Claims priority of application No. 110130445 (TW), filed on Aug. 18, 2021.
Prior Publication US 2023/0058754 A1, Feb. 23, 2023
Int. Cl. G06K 9/00 (2022.01); G06F 18/23 (2023.01); G06N 3/08 (2023.01); G06T 7/00 (2017.01); G06T 7/11 (2017.01); G06T 7/62 (2017.01); G06T 7/73 (2017.01); G06T 7/80 (2017.01); G06V 10/22 (2022.01); G06V 10/75 (2022.01); G06V 10/94 (2022.01); G16H 30/40 (2018.01); H04N 17/00 (2006.01); H04N 23/63 (2023.01); H04N 23/80 (2023.01)

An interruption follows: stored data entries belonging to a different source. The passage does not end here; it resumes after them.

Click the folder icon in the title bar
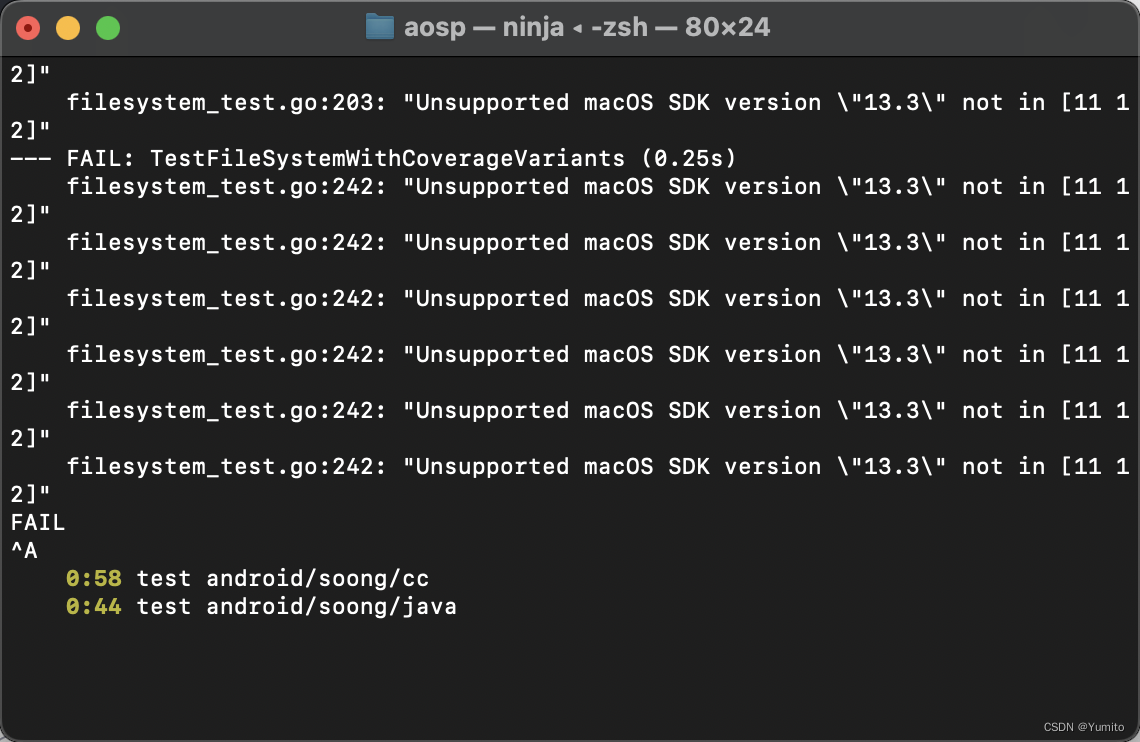1140x742 pixels. point(378,27)
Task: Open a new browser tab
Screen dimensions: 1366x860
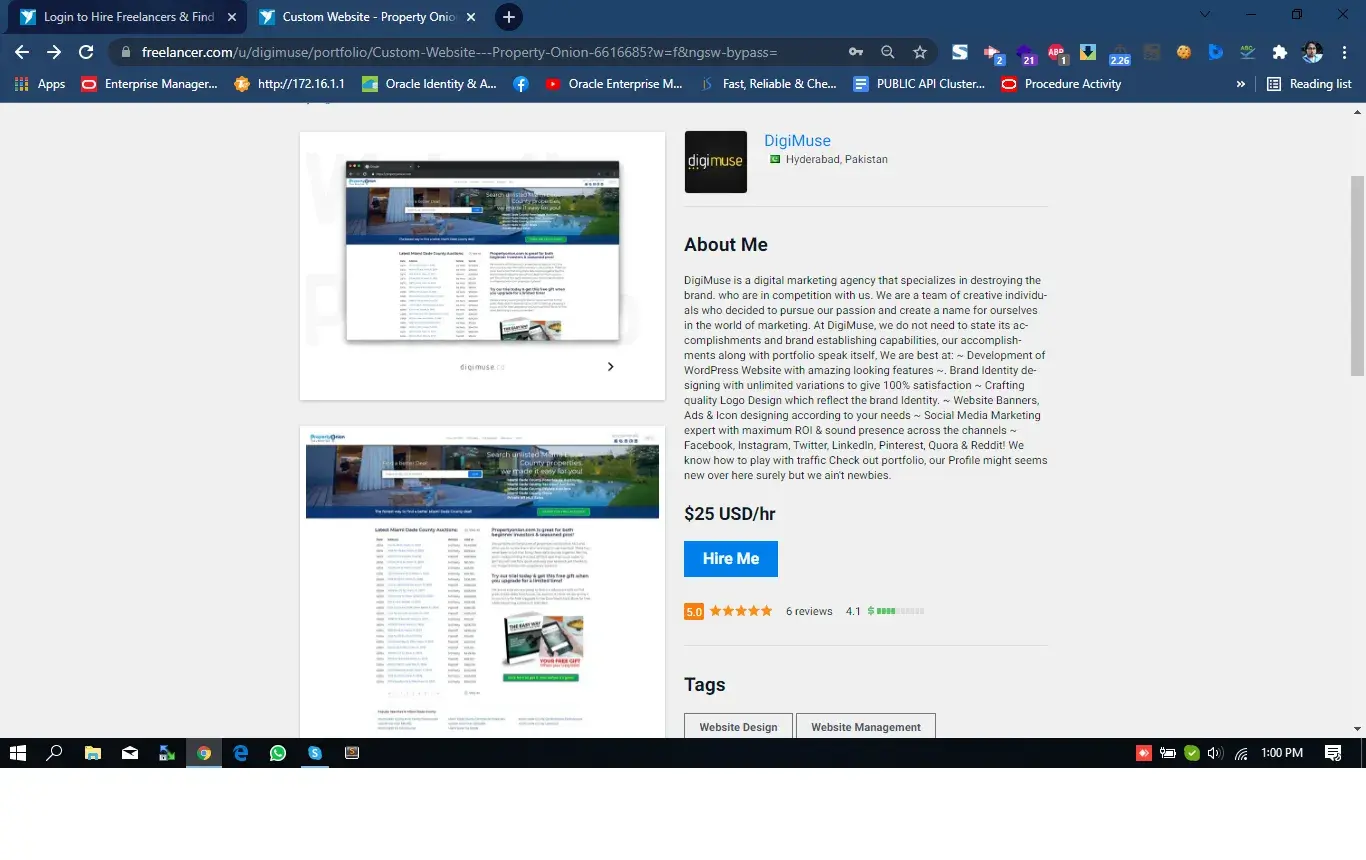Action: (x=508, y=17)
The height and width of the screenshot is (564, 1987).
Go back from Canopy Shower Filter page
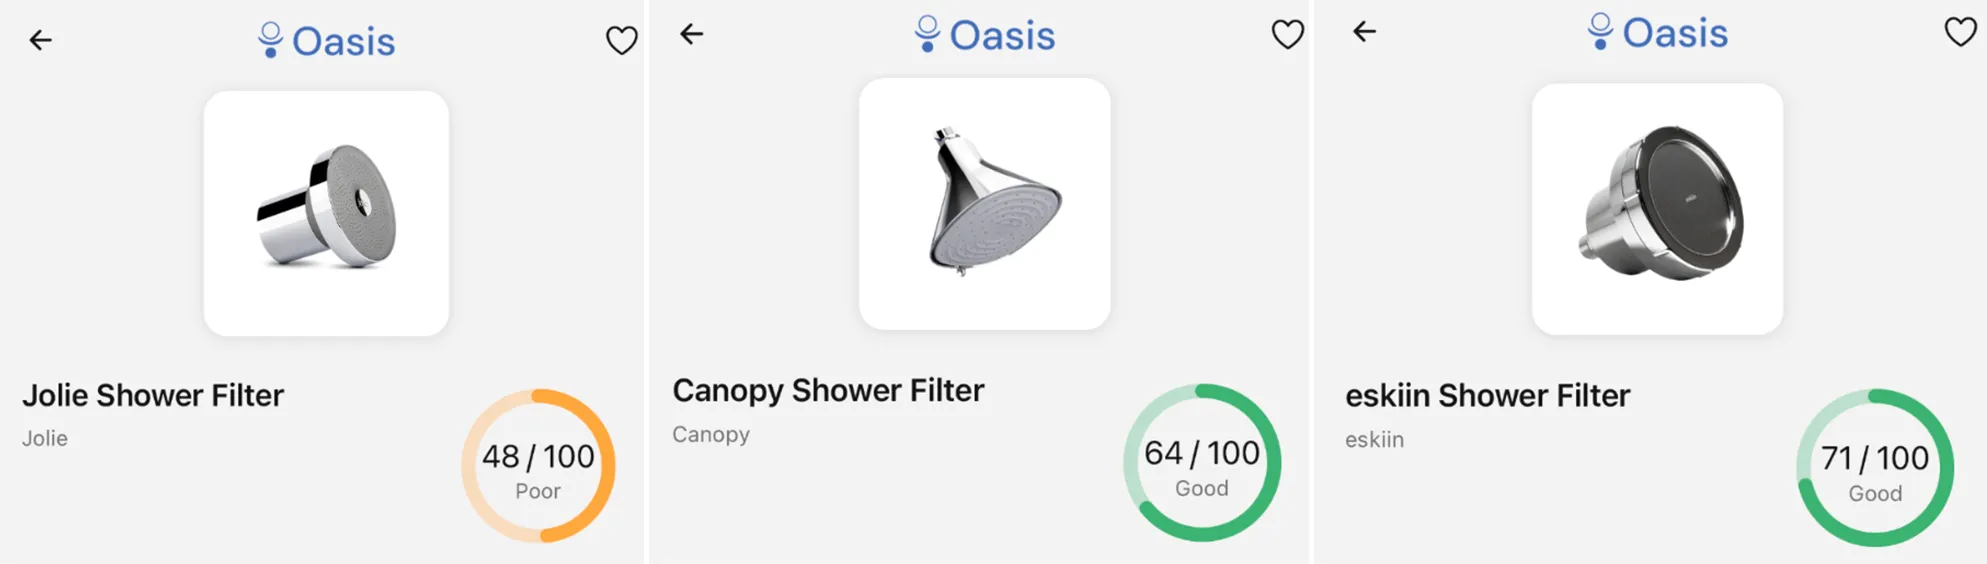[692, 34]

CPC G06T 7/0016 (2013.01) [G06F 18/23 (2023.01); G06N 3/08 (2013.01); G06T 7/11 (2017.01); G06T 7/62 (2017.01); G06T 7/74 (2017.01); G06T 7/80 (2017.01); G06V 10/225 (2022.01); G06V 10/751 (2022.01); G06V 10/95 (2022.01); G16H 30/40 (2018.01); H04N 17/002 (2013.01); H04N 23/63 (2023.01); H04N 23/80 (2023.01); G06T 2207/10024 (2013.01); G06T 2207/20076 (2013.01); G06T 2207/20081 (2013.01); G06T 2207/20084 (2013.01); G06T 2207/30004 (2013.01); G06T 2207/30244 (2013.01)] 20 Claims
OG exemplary drawing
 
1. A portable electronic device, comprising:
an inertial-measurement unit, configured to detect a pitch angle of the portable electronic device;
a camera device, configured to obtain an input image;
a storage device, configured to store an operating system, a wound-measuring program, a CNN (convolutional neural network) model, and an RPN (regional proposal network) model; and
a processor, configured to execute the wound-size measuring program to perform the following steps:
using the CNN model to recognize the input image, and to select a part of the input image with the highest probability of containing a wound as an output wound image; and
calculating an actual height and an actual width of the output wound image according to a lens-focal-length parameter reported by the operating system, a plurality of reference calibration parameters corresponding to the pitch angle, and a pixel-height ratio and a pixel-width ratio of the output wound image;
wherein the processor further performs a machine-learning clustering algorithm to divide the output wound image into a wound region and a normal-skin region,
wherein the processor further calculates a first pixel number in the output wound image and a second pixel number in the wound region, and divides the second pixel number by the first pixel number to obtain a wound-region pixel ratio,
wherein the processor further multiplies the actual height of the output wound image by the actual width of the output wound image to obtain an actual area of the output wound image, and multiplies the actual area by the wound-region pixel ratio to obtain an actual area of the wound region.